Voor het opleggen van het gevorderde verbod tot rechtspreken ten aanzien van de overige zes in de dagvaarding genoemde staatsraden (mrs. Van Gastel, Besselink, De Groot, Knol, Gundelach en Van Breda) voor een periode van vijf jaar bestaat evenmin aanleiding. De wraking van de leden van de wrakingskamer is immers afgewezen. Daarmee kunnen deze staatsraden door de Afdeling worden ingezet voor rechtspraak. De overige drie staatsraden kunnen eveneens worden ingezet, nu van enig beletsel daarvoor niet is gebleken. Voor ingrijpen door de civiele kortgedingrechter is in dit verband geen plaats.
4.7.
De conclusie op grond van het voorgaande is dat de vorderingen van [eiser] zullen worden afgewezen. [eiser] is in het ongelijk gesteld en moet daarom de proceskosten (inclusief nakosten) betalen.
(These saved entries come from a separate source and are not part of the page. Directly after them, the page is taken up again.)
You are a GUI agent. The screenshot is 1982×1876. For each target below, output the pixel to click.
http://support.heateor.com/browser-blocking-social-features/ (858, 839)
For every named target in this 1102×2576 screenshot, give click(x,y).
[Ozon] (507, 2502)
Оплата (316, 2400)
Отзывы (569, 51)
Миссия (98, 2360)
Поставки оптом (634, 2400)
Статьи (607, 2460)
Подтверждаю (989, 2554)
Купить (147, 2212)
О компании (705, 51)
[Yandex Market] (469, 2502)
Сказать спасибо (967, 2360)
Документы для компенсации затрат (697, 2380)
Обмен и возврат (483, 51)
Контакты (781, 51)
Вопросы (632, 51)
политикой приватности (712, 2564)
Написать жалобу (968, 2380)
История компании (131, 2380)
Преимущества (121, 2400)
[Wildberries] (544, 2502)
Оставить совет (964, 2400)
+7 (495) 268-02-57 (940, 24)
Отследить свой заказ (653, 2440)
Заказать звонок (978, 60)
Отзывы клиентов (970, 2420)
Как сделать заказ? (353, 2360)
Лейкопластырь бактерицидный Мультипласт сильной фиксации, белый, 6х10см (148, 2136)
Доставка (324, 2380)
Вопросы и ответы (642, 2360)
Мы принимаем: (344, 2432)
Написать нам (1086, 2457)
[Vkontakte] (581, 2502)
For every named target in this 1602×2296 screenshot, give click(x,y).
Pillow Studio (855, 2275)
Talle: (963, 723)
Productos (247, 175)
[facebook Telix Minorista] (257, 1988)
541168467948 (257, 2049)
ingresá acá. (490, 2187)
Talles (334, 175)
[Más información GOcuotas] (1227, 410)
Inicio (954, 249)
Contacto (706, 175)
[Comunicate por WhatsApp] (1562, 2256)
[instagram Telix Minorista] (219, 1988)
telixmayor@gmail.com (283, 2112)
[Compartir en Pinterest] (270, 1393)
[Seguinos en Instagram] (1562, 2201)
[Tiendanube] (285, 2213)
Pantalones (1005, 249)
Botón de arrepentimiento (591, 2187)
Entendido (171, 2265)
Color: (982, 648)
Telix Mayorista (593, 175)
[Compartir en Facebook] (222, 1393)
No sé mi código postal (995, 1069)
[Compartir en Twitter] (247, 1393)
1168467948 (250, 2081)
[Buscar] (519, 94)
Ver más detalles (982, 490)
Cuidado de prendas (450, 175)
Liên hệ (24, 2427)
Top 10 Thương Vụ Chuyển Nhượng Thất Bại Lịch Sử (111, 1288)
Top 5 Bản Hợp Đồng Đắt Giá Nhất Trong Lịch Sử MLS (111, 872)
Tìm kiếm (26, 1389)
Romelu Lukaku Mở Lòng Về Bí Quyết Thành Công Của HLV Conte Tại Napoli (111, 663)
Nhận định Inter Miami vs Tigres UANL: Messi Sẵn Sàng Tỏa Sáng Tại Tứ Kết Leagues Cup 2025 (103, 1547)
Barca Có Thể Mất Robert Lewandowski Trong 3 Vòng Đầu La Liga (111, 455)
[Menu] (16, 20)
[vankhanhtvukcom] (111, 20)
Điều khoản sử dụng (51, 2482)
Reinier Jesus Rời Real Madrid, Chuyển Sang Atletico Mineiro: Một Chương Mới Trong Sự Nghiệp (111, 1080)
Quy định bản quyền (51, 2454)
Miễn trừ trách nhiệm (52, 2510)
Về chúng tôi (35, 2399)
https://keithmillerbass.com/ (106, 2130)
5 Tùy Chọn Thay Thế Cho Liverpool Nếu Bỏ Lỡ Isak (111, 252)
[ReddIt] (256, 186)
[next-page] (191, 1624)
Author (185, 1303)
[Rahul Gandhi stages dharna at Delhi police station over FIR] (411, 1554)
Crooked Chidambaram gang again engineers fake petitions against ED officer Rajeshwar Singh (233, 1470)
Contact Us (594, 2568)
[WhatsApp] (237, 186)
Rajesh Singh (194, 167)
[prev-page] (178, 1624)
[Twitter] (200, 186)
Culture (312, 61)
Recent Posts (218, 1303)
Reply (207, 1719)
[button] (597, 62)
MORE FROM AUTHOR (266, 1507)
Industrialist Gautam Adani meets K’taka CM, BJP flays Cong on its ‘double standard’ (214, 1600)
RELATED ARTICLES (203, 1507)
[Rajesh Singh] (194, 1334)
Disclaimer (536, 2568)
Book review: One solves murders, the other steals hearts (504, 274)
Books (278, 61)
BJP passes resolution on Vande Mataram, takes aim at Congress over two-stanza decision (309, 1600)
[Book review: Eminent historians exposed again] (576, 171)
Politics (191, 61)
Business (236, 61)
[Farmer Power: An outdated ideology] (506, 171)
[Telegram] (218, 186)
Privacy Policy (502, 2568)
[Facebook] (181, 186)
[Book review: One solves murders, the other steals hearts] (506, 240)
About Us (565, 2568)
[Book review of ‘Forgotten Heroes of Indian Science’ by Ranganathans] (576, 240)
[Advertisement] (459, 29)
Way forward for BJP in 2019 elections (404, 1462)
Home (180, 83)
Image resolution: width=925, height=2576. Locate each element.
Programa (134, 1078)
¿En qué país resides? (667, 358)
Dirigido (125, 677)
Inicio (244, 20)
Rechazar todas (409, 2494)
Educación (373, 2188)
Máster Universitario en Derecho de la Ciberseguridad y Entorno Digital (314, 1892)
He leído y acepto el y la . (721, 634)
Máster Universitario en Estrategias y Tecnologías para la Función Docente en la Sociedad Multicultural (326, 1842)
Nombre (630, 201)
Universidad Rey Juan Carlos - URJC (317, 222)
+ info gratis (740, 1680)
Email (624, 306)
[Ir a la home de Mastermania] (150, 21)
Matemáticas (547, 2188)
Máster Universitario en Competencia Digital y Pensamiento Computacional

De proceskosten van de Staat worden begroot op:
- griffierecht € 714,--
- salaris advocaat € 1.107,--
- nakosten € 178,-- (plus de verhoging zoals vermeld in de
beslissing)
Totaal € 1.999,--

5.De beslissing

De voorzieningenrechter:
- wijst het gevorderde af;
- veroordeelt [eiser] in de proceskosten van de Staat ad € 1.999,--, bestaande uit € 714,-- aan griffierecht, € 1.107,-- aan salaris advocaat en € 178,-- aan nakosten (plus na te melden verhoging), te betalen binnen veertien dagen na aanschrijving daartoe. Als [eiser] niet tijdig aan de kostenveroordeling voldoet en het vonnis daarna wordt betekend, dan moet hij € 92,-- extra betalen, plus de kosten van betekening;
- verklaart deze kostenveroordeling uitvoerbaar bij voorraad.
Dit vonnis is gewezen door mr. S.J. Hoekstra-van Vliet en in het openbaar uitgesproken op 8 juli 2025.